Introduced in the House of Representatives June 2009 by West Virginia Democrat U.S. Rep. Alan Mollohan, the Hiring Incentives to Restore Employment law went into effect in March. It allows businesses who hire a worker who has been unemployed or working less than 40 hours a week for two months and claim tax incentives and exemptions.
The Treasury Department reports 4.5 million qualifying workers were hired nationwide from March through May of this year, meaning their new bosses are eligible to receive up to $8.5 billion in incentives.
“Helping unemployed Americans get back to work – particularly the long-term unemployed – is essential to ensuring a strong economic recovery,” said Treasury Assistant Secretary for Economic Policy and Chief Economist Alan Krueger. “Targeted, temporary incentives like the HIRE Act are helping to fuel a private-sector-led recovery. After a period of extraordinary difficulty, the economy is continuing to grow and private sector companies have added jobs for six straight months.”
When a company hires a qualifying worker, it is exempt from paying its share of the worker’s Social Security payroll tax for the rest of the year, or 6.2 percent of the wages paid, for the rest of 2010.
Additionally, the law allows employers to claim a tax credit of up to $1,000 for each newly hired qualifying worker that is retained for one year. The employer may receive up to about $3,500 if the worker earns $40,000 or more a year.
“This new tax credit provided a powerful incentive to grow our business, and was a major factor in our decision to reopen the plant in Sanford,” Parkdale Mills President and CEO Andy Warlick said in a press release. “It’s an example of tax policy that’s done the right way - that’s not about off-shoring but about re-shoring, and it’s helping us create jobs.”
North Carolina Employment Security Commission Rockingham Local Office Manager Jack Haliburton said this is another incentive ESC representatives will share with county employers during visits and discussions.
“We continue to talk to talk to employers about the Work Opportunity Tax Credit (WOTC), as well,” Haliburton said Tuesday.

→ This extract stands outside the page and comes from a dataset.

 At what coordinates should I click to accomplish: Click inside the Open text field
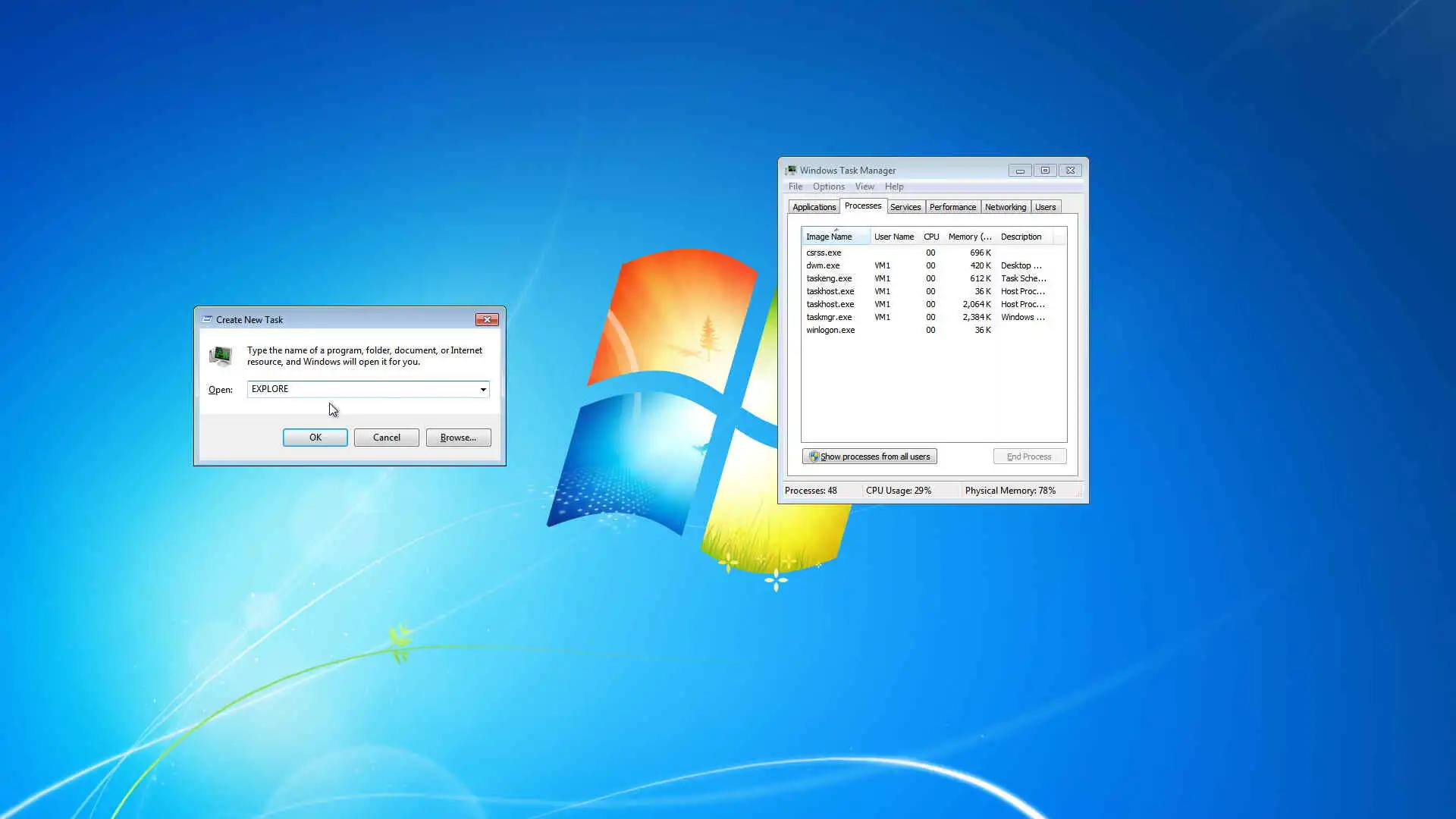point(364,389)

The WOTC reduces the federal income tax liability of participating employers who hire individuals from 12 target groups who face significant barriers to employment. Haliburton explained these groups include ex-convicts, the disabled and others.
“The HIRE Act is an additional tool that we will use in talking with employers,” Haliburton said. “These are incentives to get employers to do more hiring out there.”
Haliburton said that while there has been hiring among some new industries in the county, health care firms and Perdue Farms, he believes the HIRE Act could do more to encourage companies to bring on more workers.
The law’s Web site, www.hireact.org, offers employers full details on how to recoup these incentives, and an application sheet.